Ravenous

The question is this: If you were banished to a desolate military outpost in the Sierra Nevada where savage winds howl over icy mountains in the company of wolves; if you were a bloody mess, stabbed in the belly and bleeding from the head, tormented by visions of perforated lungs rotting at the mercy of the consumption bacillus; if morality, values and discernment suddenly became obstacles in the path of your healing; if you had a few brutal choices to make that would allow you to keep on breathing but would strip you of all human traits, what would you do? Would you eat or would you die? Would you be a survivor or a quitter, a hero or a traitor to the human race?

"Eat to live, and not live to eat," said Ben Franklin, and the two main characters of this gruesome fable – Captain John Boyd (L.A. Confidential’s Guy Pearce) and Colqhoun (Robert Carlyle of The Full Monty and Trainspotting in a ferocious performance) – cannot help but obey his command. The year is 1847 and America, the land of relentless consumption, embraces both the white man who helps himself to the body of Christ every Sunday in church and the spirit of Weendigo, the old Indian myth which states that a man who eats the flesh of another steals his strength.
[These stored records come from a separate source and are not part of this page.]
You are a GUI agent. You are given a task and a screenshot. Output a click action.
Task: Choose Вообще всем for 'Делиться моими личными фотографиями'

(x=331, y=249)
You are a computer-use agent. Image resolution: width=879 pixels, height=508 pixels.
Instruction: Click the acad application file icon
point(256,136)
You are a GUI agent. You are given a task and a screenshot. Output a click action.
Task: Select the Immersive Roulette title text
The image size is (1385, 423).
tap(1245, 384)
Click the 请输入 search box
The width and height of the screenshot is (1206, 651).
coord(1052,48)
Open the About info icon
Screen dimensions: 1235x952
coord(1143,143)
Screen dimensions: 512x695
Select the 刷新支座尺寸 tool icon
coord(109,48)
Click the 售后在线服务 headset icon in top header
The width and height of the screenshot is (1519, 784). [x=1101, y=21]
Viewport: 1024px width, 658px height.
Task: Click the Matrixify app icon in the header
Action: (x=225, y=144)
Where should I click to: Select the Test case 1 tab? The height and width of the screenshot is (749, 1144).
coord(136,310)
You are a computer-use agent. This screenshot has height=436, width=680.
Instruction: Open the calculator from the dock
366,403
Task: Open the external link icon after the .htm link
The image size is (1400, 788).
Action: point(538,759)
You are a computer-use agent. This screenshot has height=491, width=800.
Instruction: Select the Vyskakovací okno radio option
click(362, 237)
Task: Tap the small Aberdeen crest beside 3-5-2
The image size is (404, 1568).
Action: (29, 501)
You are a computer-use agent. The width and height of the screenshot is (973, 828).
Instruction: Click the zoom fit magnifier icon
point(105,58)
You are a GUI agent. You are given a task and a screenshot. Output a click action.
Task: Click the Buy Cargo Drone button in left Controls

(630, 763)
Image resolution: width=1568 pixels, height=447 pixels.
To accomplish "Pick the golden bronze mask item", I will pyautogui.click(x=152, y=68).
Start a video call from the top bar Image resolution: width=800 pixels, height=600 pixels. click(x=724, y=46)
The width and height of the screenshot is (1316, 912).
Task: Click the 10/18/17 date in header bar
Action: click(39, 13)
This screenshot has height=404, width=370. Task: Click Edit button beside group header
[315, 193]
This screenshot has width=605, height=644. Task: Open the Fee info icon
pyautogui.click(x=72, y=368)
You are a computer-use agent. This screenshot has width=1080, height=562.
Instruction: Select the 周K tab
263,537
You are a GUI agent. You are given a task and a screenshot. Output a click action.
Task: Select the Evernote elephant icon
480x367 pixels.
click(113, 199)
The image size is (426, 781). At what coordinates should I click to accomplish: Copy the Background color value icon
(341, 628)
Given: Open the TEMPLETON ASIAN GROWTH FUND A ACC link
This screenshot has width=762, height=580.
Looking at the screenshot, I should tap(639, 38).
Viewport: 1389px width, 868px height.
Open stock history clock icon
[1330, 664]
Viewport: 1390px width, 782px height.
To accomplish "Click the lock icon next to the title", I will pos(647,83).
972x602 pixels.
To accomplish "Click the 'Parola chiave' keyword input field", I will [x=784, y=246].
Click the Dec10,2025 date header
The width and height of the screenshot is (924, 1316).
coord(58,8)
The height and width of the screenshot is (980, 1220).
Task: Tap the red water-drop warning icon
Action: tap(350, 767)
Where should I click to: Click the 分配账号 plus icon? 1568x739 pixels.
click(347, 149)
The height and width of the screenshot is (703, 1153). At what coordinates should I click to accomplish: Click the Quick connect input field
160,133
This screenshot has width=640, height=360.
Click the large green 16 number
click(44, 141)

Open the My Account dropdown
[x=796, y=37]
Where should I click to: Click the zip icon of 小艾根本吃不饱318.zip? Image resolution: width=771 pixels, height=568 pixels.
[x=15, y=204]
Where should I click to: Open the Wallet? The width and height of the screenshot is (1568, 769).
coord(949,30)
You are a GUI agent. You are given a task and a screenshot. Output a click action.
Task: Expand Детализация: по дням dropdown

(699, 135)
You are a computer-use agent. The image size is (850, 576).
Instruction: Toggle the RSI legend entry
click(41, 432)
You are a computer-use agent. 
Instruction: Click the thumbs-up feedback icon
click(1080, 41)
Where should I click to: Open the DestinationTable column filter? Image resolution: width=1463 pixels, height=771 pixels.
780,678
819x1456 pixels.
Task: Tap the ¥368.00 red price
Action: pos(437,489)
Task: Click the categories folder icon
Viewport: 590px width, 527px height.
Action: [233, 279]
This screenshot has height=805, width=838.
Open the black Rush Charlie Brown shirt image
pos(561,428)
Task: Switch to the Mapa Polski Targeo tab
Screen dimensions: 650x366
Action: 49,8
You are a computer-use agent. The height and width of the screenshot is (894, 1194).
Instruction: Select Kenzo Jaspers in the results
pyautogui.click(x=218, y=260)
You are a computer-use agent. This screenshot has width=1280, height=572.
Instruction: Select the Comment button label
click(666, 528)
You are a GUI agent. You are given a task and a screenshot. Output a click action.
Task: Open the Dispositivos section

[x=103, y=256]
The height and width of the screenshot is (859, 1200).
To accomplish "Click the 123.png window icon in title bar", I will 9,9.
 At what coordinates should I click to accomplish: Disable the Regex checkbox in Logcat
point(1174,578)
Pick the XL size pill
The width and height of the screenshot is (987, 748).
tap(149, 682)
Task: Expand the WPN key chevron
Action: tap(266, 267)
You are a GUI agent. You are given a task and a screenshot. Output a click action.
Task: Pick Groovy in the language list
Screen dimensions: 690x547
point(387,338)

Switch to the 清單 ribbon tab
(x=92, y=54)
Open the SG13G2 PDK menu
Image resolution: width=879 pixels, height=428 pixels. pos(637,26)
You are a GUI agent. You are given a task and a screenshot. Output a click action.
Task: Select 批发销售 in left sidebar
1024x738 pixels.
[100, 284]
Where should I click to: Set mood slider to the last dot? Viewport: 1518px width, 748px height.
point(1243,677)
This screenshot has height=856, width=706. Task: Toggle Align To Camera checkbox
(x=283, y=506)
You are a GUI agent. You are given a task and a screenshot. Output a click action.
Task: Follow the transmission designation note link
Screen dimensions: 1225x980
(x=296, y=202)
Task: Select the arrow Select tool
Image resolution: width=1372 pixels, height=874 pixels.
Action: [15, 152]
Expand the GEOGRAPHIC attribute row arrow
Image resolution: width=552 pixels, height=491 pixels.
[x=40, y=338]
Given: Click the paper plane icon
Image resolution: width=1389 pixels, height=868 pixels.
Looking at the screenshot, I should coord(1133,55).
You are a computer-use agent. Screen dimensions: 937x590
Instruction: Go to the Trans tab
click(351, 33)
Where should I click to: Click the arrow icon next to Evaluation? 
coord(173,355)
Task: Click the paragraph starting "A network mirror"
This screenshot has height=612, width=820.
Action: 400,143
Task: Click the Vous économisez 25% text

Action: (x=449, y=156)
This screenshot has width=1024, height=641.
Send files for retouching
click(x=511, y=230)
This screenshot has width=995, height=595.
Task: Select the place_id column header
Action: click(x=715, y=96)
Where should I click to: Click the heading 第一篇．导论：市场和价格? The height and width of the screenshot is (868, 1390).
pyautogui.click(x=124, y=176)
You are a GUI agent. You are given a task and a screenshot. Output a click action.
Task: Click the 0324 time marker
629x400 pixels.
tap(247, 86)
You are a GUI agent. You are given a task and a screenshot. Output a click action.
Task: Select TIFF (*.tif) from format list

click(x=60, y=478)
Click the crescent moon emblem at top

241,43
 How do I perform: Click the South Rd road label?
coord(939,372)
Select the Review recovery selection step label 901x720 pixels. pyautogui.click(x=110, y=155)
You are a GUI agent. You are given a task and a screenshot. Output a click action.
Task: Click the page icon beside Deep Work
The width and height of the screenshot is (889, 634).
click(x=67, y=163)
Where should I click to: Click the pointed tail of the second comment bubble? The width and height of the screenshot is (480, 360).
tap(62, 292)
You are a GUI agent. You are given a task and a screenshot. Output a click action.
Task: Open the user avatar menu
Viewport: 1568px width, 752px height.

A tale which suggests that "cannibalism isn’t so much a matter of survival, but more a matter of want," Antonia Bird’s Ravenous is not a film for the squeamish or the hypocritical. Inspired by an actual historical event – the 1847 Donner Pass disaster in which a group of immigrants ran out of food and ate the bodies of their dead – Ravenous explores not only the nature of the human beast (survival of the fittest) but also the limits of the severe "hunger" triggered by addiction.

The jolly tunes of Michael Nyman (The Cook, the Thief, His Wife & Her Lover) which accompany the chilling performances of a superb cast add an unexpected touch of dark humor to this exquisite, sickly, beautiful feast. So, if your palate can take it … Bon Appétit!